Au pâturage, les vaches laitières ont à disposition une ration complète et équilibrée. L'herbe est "le seul fourrage qui permet d'atteindre 100 g de PDI/UFL et une densité énergétique UFL/UEL supérieure à 1" sur la belle saison, explique Benoît Rouillé, de l'Institut de l'élevage. Les vaches pâturantes ont théoriquement accès à cette ressource à volonté mais elles n'ont "mécaniquement ni le temps ni la capacité d'en ingérer plus" qu'elles ne le feraient sur une ration à l'auge. Bien au contraire. "Une prim'holstein ingère environ 22 kg de matière sèche (MS) à l'auge, estime l'expert. Au pâturage, atteindre 16 ou 17 kg de MS est déjà très bien." 

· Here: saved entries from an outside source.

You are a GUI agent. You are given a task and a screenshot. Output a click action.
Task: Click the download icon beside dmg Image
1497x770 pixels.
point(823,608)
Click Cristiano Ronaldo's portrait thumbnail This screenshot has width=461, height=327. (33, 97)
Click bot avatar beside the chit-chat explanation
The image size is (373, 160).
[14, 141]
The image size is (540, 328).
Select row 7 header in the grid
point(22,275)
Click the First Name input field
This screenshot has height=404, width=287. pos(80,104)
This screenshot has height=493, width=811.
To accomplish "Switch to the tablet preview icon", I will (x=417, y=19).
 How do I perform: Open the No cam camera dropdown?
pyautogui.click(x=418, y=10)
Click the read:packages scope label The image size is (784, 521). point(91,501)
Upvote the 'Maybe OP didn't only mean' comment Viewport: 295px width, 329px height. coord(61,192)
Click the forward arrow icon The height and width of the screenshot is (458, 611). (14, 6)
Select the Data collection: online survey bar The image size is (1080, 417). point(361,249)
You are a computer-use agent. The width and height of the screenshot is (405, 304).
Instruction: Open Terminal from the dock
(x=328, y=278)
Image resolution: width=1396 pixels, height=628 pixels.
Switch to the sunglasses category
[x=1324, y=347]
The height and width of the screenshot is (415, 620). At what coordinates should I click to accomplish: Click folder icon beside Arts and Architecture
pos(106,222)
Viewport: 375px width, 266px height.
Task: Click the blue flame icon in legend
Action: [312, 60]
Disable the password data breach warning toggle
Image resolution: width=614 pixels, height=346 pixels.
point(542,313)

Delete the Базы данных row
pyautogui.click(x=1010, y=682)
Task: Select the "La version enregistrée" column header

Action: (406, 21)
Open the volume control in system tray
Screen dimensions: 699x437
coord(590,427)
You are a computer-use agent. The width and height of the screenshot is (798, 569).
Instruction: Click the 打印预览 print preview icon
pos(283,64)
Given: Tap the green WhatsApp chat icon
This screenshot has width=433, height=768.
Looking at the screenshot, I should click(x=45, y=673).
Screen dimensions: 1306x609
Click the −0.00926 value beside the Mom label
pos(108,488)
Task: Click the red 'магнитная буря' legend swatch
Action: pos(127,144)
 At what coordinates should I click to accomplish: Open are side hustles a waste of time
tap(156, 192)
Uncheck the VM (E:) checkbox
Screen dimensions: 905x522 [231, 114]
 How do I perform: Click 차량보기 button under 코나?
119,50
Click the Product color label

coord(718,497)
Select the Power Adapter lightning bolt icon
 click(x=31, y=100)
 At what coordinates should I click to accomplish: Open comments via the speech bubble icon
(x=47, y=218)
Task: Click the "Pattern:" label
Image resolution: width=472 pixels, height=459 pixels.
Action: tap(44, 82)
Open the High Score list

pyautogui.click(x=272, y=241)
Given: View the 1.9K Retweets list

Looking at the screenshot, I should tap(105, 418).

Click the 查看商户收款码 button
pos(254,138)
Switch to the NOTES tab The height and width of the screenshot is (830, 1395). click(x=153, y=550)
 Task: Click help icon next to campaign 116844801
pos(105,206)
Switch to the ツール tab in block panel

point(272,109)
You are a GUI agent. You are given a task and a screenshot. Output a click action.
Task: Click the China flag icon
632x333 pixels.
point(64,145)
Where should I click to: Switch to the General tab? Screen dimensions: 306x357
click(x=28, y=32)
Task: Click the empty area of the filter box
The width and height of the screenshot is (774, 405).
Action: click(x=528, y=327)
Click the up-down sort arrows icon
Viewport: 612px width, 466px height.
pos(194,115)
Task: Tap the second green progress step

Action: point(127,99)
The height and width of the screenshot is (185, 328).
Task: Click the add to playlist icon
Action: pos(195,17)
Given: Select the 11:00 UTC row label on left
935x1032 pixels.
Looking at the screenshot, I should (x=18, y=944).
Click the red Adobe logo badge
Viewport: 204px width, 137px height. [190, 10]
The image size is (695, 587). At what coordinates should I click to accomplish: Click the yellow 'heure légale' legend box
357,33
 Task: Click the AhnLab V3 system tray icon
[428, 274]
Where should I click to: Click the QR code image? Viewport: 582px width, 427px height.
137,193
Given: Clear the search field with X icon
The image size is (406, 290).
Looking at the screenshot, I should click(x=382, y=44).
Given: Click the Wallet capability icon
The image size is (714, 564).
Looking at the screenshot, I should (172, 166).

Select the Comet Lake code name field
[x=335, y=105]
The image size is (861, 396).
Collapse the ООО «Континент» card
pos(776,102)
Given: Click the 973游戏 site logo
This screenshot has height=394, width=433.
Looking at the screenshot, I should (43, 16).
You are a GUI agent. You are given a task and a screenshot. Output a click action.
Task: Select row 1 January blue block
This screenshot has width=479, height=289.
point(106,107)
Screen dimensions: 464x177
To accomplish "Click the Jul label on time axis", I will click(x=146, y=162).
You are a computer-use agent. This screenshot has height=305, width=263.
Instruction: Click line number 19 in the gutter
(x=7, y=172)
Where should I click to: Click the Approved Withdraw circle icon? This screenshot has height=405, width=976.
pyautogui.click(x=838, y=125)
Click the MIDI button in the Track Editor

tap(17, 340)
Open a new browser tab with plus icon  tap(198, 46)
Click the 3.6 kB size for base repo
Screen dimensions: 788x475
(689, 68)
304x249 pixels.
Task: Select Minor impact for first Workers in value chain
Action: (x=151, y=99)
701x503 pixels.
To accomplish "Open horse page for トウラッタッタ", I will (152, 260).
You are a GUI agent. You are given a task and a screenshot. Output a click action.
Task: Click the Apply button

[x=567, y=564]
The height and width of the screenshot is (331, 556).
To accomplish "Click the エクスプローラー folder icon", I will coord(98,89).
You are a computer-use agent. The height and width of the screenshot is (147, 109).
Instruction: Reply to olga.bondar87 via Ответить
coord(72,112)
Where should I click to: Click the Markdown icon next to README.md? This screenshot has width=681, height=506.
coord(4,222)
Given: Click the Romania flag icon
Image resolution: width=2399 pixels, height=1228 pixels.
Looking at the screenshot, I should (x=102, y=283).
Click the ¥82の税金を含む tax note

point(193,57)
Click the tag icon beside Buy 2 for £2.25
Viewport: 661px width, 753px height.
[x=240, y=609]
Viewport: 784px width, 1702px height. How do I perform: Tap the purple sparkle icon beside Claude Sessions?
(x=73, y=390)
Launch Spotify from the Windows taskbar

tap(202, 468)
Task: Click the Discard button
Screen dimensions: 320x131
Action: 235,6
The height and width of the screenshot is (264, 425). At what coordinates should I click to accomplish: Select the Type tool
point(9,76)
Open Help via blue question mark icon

En bâtiment, le temps dédié au déplacement et à la recherche de nourriture est considérablement réduit. Le plus souvent, la ration est déjà mélangée et broyée. Il n'y a plus qu'à se servir. Dehors, c'est une tout autre histoire. L'herbe pâturée est une ressource relativement plus longue et complexe à aller chercher, mais aussi particulièrement encombrante. "Sur une herbe à 20 % de MS, il est nécessaire d'aller chercher 5 kg bruts pour 1 kg de MS ingérée", souligne Benoît Rouillé. Plus d'efforts, à caler dans une journée déjà bien remplie. 

Rester vigilant

La stratégie du 100 % pâturage reste parfaitement possible, et vertueuse, à condition d'accepter une baisse de la productivité par rapport à une ration équilibrée distribuée à l'auge. Sur un système herbager, "il faut accepter le recul de production quand les disponibilités ou la qualité ne sont pas aux rendez-vous dans les parcelles", ajoute l'expert. Quand les éléments s'acharnent (sécheresse, fortes pluies), certains éleveurs qui en ont la possibilité complémentent leurs laitières avec des fourrages grossiers. Mais même sans cela, "les vaches s'adaptent bien" et il en faut beaucoup "pour atteindre leur capital santé." La sélection génétique axée sur la rusticité des animaux est une aide précieuse pour les éleveurs adeptes du pâturage. En cas de complémentation à base de concentrés, "la production laitière remonte mais cela ne permet pas d'épargner des surfaces pâturées en cas de coup dur", précise Benoît Rouillé. 

S'il semble impossible de couvrir les capacités d'ingestion des vaches au pâturage, et donc d'exprimer pleinement leur potentiel de production, il est toujours possible de leur faciliter la tâche. En plus d'assurer 40 à 50 ares par vache et de travailler ses mélanges prairiaux, suivre les hauteurs d'herbe d'entrée et de sortie permet d'affiner sa stratégie. L'expert conseille une entrée autour de 10-12 cm, et une sortie autour de 5-6 cm. "Le pâturage ras est moins intéressant du point de vue nutritionnel. Les vaches ont aussi plus de difficulté à arracher les tiges." Avec une gestion moins stricte du pâturage, "on s'expose principalement à un risque de gaspillage de la ressource sur pied", commente le spécialiste.